From the SQL forum thread below, quote the stretch from "I need to pull" through "to use? Thanks." word for word.

• EXCERPTED TEXT:
-.-.-
Jeff
Jeff

Reputation: 449

Pull a row from SQL database based on if the value of a column is changed

I need to pull a row in a select statement from a SQL database if a certain value in a table is changed.

For example, I have a column called price in a Price table. If the user changes the value for price (through an asp.net app), I want to select that entire row. This is going to be done in a workflow and an email is sent to the user that the row that was changed AFTER it was changed.

Does this make sense? Can someone point me in the right direction of a procedure or function to use? Thanks.

Upvotes: 0

Views: 206

Answers (3)

Conrad Frix
Conrad Frix

Reputation: 52675

Without knowing what your data looks like (or what database this is, it's a little difficult) but assuming you have a history table with a date and an ID that stays the same like this...

+----+-------+------------+
| ID | PRICE | CHNG_DATE  |
+----+-------+------------+
|  1 | 2.5   | 2001-01-01 |
|  1 | 42    | 2001-01-01 |
|  2 | 4     | 2001-01-01 |
|  2 | 4     | 2001-01-01 |
|  3 | 4     | 2001-01-01 |
|  3 | 3     | 2001-01-01 |
|  3 | 2     | 2001-01-01 |
+----+-------+------------+

and your database supports With and Row_number You could write the following

WITH data 
     AS (SELECT id, 
                price, 
                chng_date, 
                Row_number() 
                  OVER ( 
                    partition BY id 
                    ORDER BY chng_date) rn 
         FROM   price)
-.-.-
• RAW DATA:

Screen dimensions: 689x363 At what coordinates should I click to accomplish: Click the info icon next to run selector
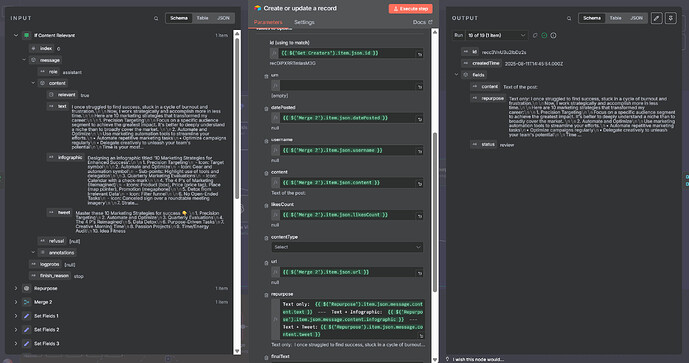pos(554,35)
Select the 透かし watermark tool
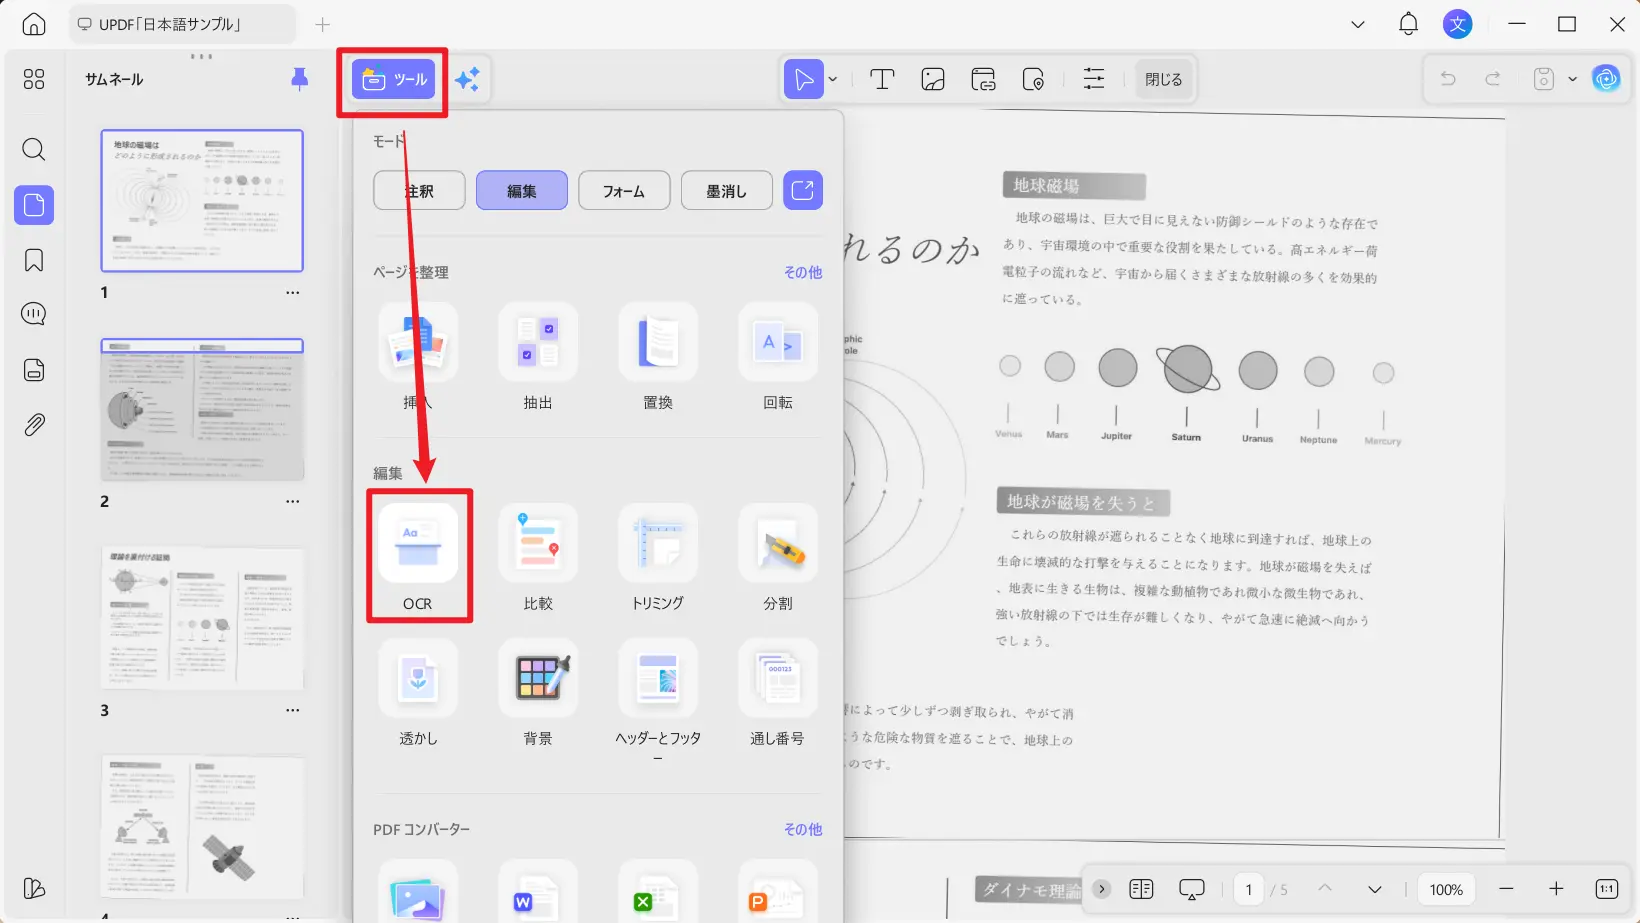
-.-.-
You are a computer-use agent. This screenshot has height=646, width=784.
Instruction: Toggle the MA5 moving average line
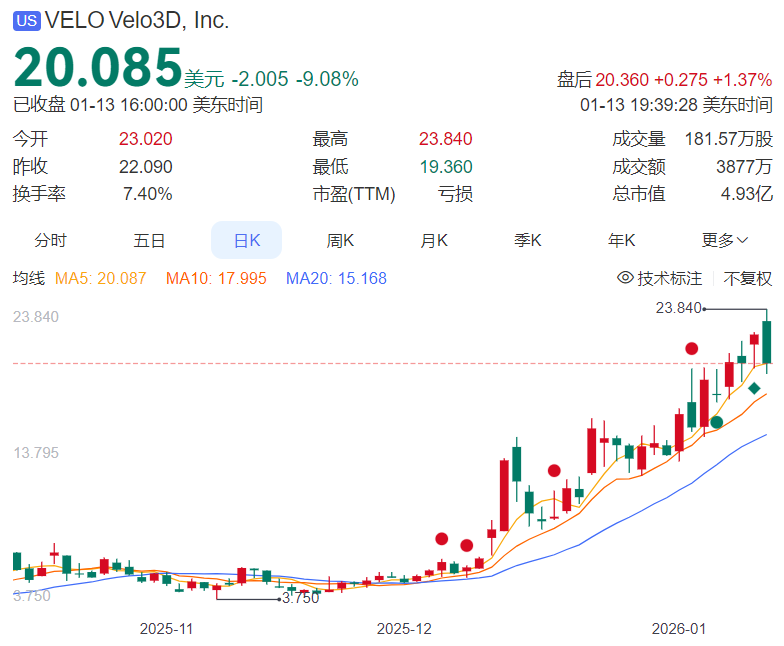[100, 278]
-.-.-
• COMPLETED EXERCISE:
I need to pull a row in a select statement from a SQL database if a certain value in a table is changed.

For example, I have a column called price in a Price table. If the user changes the value for price (through an asp.net app), I want to select that entire row. This is going to be done in a workflow and an email is sent to the user that the row that was changed AFTER it was changed.

Does this make sense? Can someone point me in the right direction of a procedure or function to use? Thanks.